Supplied material start
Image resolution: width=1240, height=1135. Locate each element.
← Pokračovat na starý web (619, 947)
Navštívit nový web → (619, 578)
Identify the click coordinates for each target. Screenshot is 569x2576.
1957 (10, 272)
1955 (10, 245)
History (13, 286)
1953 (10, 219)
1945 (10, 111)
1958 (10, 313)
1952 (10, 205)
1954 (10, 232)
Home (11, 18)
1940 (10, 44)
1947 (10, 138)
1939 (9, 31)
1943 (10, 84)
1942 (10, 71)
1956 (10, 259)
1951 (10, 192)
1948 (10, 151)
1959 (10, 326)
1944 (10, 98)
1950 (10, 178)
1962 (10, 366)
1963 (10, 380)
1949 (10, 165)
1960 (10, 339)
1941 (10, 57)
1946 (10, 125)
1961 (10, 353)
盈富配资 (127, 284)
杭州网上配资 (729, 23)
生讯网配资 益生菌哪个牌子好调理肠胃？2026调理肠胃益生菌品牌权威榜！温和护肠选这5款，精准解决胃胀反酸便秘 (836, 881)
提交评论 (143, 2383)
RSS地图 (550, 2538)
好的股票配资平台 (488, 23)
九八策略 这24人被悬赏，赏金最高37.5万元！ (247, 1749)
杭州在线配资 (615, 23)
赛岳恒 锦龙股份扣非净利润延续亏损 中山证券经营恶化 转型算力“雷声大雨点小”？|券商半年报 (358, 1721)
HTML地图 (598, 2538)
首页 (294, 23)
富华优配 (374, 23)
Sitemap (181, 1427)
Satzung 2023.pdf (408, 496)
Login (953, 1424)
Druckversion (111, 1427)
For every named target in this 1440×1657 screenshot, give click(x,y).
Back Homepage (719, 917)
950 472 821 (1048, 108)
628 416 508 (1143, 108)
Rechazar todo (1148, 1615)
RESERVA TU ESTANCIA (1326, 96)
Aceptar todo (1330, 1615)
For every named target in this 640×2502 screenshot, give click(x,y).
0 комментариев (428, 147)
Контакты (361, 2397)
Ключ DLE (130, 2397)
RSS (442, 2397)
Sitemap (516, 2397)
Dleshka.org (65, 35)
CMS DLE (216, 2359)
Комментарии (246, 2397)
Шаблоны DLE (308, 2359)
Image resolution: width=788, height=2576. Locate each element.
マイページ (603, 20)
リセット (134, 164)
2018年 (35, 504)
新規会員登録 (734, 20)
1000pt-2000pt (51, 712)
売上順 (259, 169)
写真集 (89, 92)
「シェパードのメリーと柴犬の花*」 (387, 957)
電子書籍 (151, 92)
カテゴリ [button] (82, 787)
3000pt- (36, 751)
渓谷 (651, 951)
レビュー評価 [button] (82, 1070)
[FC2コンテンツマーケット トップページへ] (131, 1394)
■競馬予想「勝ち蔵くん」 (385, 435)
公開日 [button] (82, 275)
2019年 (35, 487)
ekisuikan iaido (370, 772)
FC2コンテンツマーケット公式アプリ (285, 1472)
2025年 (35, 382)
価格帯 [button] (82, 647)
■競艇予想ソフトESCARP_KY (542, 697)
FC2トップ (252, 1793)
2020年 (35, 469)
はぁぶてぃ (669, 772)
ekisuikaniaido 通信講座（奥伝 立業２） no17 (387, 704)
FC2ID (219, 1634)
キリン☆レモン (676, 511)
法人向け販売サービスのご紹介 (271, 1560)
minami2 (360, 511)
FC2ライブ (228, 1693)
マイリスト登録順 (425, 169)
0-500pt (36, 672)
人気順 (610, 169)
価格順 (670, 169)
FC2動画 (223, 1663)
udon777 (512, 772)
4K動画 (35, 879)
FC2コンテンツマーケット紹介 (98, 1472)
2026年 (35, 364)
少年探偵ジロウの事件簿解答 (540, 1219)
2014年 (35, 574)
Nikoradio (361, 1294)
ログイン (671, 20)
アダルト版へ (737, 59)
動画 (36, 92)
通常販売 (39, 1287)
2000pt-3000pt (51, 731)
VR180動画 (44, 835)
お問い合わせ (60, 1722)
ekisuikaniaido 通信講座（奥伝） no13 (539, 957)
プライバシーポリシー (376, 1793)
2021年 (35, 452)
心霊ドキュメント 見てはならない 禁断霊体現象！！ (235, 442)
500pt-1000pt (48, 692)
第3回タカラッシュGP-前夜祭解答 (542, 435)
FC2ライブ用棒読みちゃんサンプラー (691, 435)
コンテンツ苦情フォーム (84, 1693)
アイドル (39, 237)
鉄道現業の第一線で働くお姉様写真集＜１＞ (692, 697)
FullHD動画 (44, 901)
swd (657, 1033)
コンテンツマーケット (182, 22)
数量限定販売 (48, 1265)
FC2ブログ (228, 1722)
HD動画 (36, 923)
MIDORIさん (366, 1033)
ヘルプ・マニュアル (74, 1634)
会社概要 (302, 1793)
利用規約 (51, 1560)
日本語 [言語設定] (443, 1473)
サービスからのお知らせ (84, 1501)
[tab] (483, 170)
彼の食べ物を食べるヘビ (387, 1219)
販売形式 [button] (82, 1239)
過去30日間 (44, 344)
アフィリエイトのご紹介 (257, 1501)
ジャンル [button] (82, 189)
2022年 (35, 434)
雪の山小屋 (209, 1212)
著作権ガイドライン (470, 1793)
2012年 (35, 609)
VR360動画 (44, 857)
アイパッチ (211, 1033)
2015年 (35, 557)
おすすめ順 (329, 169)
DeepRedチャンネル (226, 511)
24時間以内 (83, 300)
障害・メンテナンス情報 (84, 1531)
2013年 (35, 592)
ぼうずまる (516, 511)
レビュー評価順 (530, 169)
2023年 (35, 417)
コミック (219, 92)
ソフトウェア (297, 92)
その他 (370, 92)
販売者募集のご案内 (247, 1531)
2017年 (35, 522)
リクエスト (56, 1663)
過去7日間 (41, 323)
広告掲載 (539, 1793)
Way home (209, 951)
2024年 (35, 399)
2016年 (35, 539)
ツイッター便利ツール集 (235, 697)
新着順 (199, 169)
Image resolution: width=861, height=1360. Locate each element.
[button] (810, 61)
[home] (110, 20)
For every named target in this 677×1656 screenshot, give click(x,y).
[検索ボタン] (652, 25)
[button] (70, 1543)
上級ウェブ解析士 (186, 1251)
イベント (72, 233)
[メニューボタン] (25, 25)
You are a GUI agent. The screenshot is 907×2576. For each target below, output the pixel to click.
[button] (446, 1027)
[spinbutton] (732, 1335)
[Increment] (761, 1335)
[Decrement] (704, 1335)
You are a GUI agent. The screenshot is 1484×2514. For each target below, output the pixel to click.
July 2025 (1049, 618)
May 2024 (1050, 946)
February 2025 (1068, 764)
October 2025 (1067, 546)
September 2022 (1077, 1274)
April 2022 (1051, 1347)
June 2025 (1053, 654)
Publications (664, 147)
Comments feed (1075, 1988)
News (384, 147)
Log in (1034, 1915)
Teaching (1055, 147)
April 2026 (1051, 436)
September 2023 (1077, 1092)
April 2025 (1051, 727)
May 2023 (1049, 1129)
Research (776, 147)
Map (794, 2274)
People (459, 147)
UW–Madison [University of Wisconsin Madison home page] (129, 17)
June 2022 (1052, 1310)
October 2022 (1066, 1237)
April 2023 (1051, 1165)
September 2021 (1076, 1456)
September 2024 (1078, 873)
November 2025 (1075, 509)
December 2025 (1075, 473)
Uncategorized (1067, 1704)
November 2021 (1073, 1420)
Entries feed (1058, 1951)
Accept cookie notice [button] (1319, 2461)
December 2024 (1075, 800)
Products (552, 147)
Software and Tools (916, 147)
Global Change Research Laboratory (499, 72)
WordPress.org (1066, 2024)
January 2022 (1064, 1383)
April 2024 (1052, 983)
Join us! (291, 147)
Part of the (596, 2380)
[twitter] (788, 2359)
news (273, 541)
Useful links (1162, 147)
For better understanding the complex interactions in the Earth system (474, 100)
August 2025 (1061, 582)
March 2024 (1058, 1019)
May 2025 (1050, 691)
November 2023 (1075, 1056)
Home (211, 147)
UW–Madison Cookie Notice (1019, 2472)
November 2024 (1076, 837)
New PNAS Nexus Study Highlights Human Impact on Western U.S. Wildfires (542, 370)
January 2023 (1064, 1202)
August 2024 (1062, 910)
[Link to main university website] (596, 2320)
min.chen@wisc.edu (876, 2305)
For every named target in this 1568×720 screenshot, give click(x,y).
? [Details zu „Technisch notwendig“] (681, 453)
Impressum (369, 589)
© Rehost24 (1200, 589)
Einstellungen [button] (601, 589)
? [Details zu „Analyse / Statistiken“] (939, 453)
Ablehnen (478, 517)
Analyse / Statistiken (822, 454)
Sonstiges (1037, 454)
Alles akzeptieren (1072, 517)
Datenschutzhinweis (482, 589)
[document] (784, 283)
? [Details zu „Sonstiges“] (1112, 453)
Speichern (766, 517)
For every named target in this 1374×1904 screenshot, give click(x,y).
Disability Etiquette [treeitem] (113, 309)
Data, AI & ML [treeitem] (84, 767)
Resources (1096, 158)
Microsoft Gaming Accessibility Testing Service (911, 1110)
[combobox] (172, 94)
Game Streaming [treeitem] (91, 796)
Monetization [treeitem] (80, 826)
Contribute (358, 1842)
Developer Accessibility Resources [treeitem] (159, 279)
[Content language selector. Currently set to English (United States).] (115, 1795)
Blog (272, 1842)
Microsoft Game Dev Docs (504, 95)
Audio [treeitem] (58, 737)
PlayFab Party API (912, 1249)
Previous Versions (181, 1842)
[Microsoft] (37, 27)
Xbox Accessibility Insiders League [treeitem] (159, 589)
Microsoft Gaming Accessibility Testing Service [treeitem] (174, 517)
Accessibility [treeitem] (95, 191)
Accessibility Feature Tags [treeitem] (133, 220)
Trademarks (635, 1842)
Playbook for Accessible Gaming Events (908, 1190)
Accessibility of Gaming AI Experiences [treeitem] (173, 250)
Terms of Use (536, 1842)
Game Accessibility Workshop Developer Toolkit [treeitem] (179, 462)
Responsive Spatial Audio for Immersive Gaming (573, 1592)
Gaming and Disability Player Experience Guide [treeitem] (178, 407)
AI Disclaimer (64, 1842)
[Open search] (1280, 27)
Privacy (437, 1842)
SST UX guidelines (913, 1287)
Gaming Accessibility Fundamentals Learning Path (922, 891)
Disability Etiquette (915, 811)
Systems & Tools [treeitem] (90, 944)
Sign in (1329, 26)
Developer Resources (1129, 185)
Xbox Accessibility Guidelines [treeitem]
Supplied material end
**Set exercise**. Copy the items from the line with "アイドル (39, 237)" to the line with "[button] (810, 61)", both included, and add -139 to every coordinate value in the answers.

**Expected answer**.
アイドル (-100, 98)
鉄道現業の第一線で働くお姉様写真集＜１＞ (553, 558)
FullHD動画 (-95, 762)
swd (518, 894)
コンテンツマーケット (43, -117)
数量限定販売 (-91, 1126)
FC2ブログ (89, 1583)
HD動画 (-103, 784)
MIDORIさん (227, 894)
ヘルプ・マニュアル (-65, 1495)
会社概要 (163, 1654)
利用規約 (-88, 1421)
日本語 [言語設定] (304, 1334)
サービスからのお知らせ (-55, 1362)
[tab] (344, 31)
彼の食べ物を食べるヘビ (248, 1080)
販売形式 [button] (-57, 1100)
過去30日間 (-95, 205)
アフィリエイトのご紹介 (118, 1362)
ジャンル [button] (-57, 50)
2022年 (-104, 295)
雪の山小屋 (70, 1073)
著作権ガイドライン (331, 1654)
2012年 (-104, 470)
VR360動画 (-95, 718)
アイパッチ (72, 894)
2015年 (-104, 418)
おすすめ順 (190, 30)
DeepRedチャンネル (87, 372)
24時間以内 (-56, 161)
障害・メンテナンス情報 (-55, 1392)
2013年 (-104, 453)
ぼうずまる (377, 372)
レビュー評価順 (391, 30)
2023年 (-104, 278)
コミック (80, -47)
ソフトウェア (158, -47)
その他 (231, -47)
販売者募集のご案内 (108, 1392)
2017年 (-104, 383)
リクエスト (-83, 1524)
過去7日間 (-98, 184)
広告掲載 (400, 1654)
Way home (70, 812)
2024年 (-104, 260)
2016年 (-104, 400)
ツイッター便利ツール集 (96, 558)
新着順 (60, 30)
Image resolution: width=861, height=1360. Locate each element.
[button] (671, -78)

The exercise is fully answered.